The research aims to study the distribution of hourly wages for men and women in Portugal, adopting a quantile regression (QR) approach. Two databases are used for the estimation of the wage functions: the Quadros de Pessoal, Linked Employer-Employee Data (QP-LEED) and the Inquérito ao Emprego, Portuguese Labour Force Survey (IE-LFS). Three basic models are considered to explain the hourly wages for men and women: the first model, using each database separately, is estimated adopting education, tenure, potential experience, activity sector, and job as independent variables; the second, using data from QP-LEED, includes additional determinants related to firm (firm size and foreign social capital); and the third, using data from the IE-LFS, includes additional independent variables related to the worker's family (marital status and children).
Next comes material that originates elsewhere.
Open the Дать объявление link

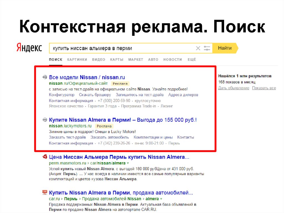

The results indicate that: (i) Regardless of the database used, the quantile regression (QR) shows superiority over OLS approach; (ii) In general, the same model specification estimated using each database - one administrative (QP-LEED), and the other based on a survey (IE-LFS) - present convergent results; (iii) Independently of the database used, the equations for men and for women reveal that the levels of education have a higher impact on wage determination; (iv) In general, the variables related to the firm contribute to the explanation of wages of men and women while those related to family only contribute to the explanation of men's wages; and (v) the clear different returns for the same characteristics found between men and women, and the pattern of differences which increase across quantiles strongly indicates that the present study should continue in the future, with the analysis of the explanation of the gender wage gap.

Suggested Citation

  • Maria da Conceição Figueiredo & Elsa Fontainha, 2015. "Male and Female Wage Functions: A Quantile Regression Analysis using LEED and LFS Portuguese Databases," Working Papers Department of Economics 2015/01, ISEG - Lisbon School of Economics and Management, Department of Economics, Universidade de Lisboa.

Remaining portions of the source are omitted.